The Art of Dominoes


A domino is a rectangular tile with a number of dots or pips on one side and blank or blank-patterned on the other. The numbers on the pips correspond to the spots on a die, with each face bearing a different value. Most dominoes have a line down the center to divide them visually into two squares. Each of these sides, called ends, has a unique number of dots, from six down to none or a blank, which determines the value of each piece in a set. The most common domino set contains 28 unique pieces—one for each possible combination of two ends with zero to six spots. Larger sets with greater maximum number of pips on an end can exist; however, such sets are rarely used in play and are known as extended dominoes.

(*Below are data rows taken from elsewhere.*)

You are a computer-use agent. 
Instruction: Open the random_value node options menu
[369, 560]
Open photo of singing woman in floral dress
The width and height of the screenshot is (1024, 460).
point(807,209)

Often, dominoes are used for scoring games in which players try to empty their hands of all tiles before their opponents do. Other games involve blocking or preventing opponents from making certain moves. Most domino games also help children develop number recognition and math skills.

Many people have a fascination with the idea of a domino effect, in which one small change can trigger a chain reaction of related changes that lead to larger consequences. In politics, for example, a domino effect may occur when a country’s government is overthrown or the military regime of a foreign state collapses due to pressure from internal or external forces. The phrase is also often used to describe events in a family or group, such as when a sibling’s bad behavior affects other siblings.

Lily Hevesh started collecting and playing with dominoes at age 9. She’s now a professional domino artist, creating intricate setups for movies, TV shows, and even music artists. She’s also created a YouTube channel to share her creations. Her mind-blowing domino installations can take several nail-biting minutes to fall, as the energy travels from one domino to the next, until the whole arrangement crashes down.

When Hevesh creates a new arrangement, she starts by considering the theme or purpose of the display. Then she brainstorms images and words that might fit with the theme. She also considers how the display will be built, such as if it will be in a circular formation.

Once she has a plan, she begins to work on the details of the dominoes. She creates a layout, identifying any open ends—those without an attached tile—that can be played to. She also decides how high or low the pieces will be stacked on each other and whether they will be in a vertical or horizontal position.

Dominoes can be made from a variety of materials, including natural stones (such as marble, granite, or soapstone); other types of wood; metals; ceramic clay; and plastics such as styrofoam. Natural-material sets are typically more expensive than those made from polymer, but they have a more organic look and feel. They can be very heavy, especially in large sets.